Develop on your Notebook with GeForce, Deploy on Tesla

razerblade_cudaThere’s a new post over on the NVIDIA Corporate Blog by my colleague Mark Ebersole about the latest line laptops powered by new GeForce 700-series GPUs. As Mark explains, the GeForce 700 series (GT 730M, GT 735M, and GT 740M), powered by the low-power GK208 GPU has the latest compute features of the Tesla K20 (powered by the GK110 GPU), including:

  • CUDA Dynamic Parallelism, which enables the CUDA runtime API inside device code, so that threads running on the GPU can launch other kernels, call cudaMemcpy, create streams and events, and synchronize the device;
  • Hyper-Q for CUDA Streams, which improves the efficiency and performance of concurrent kernels running on a single GPU;
  • the SHFL warp shuffle instruction, which enables threads in the same warp to communicate directly; and
  • up to 255 registers per thread (increased from 63 in the Fermi architecture), which can reduce bottlenecks caused by spilling registers to off-chip memory.

The availability of the latest GPU architecture on low-cost, highly portable laptops makes it possible to develop CUDA code that uses the latest performance features for deployment on high-end Tesla GPUs. Check out Mark’s blog post for more information.


About Mark Harris

Mark is Chief Technologist for GPU Computing Software at NVIDIA. Mark has fifteen years of experience developing software for GPUs, ranging from graphics and games, to physically-based simulation, to parallel algorithms and high-performance computing. Mark has been using GPUs for general-purpose computing since before they even supported floating point arithmetic. While a Ph.D. student at UNC he recognized this nascent trend and coined a name for it: GPGPU (General-Purpose computing on Graphics Processing Units), and started to provide a forum for those working in the field to share and discuss their work.
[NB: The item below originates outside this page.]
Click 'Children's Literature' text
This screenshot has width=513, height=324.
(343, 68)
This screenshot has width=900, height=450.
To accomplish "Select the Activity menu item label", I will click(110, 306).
Follow @harrism on Twitter
  • Jed Brewer

    This sounds fantastic! Though, until I started trying to find out when cc3.5 notebook cards were coming out, I was completely unaware of this, as the compute capabilities for this family of cards is listed at 3.0:
    I’m guessing this is just a typo?

    • Tim Harris

      No its not a typo on the compute capability page. This article is wrong unfortunately. There are no 3.5 devices for notebooks. I have a GTX 780M and it is definitely only a 3.0 device.

      • I checked on this. I’m told that any non-ASUS GeForce GT 730M is a GK208, which is SM 3.5. So the article is not wrong.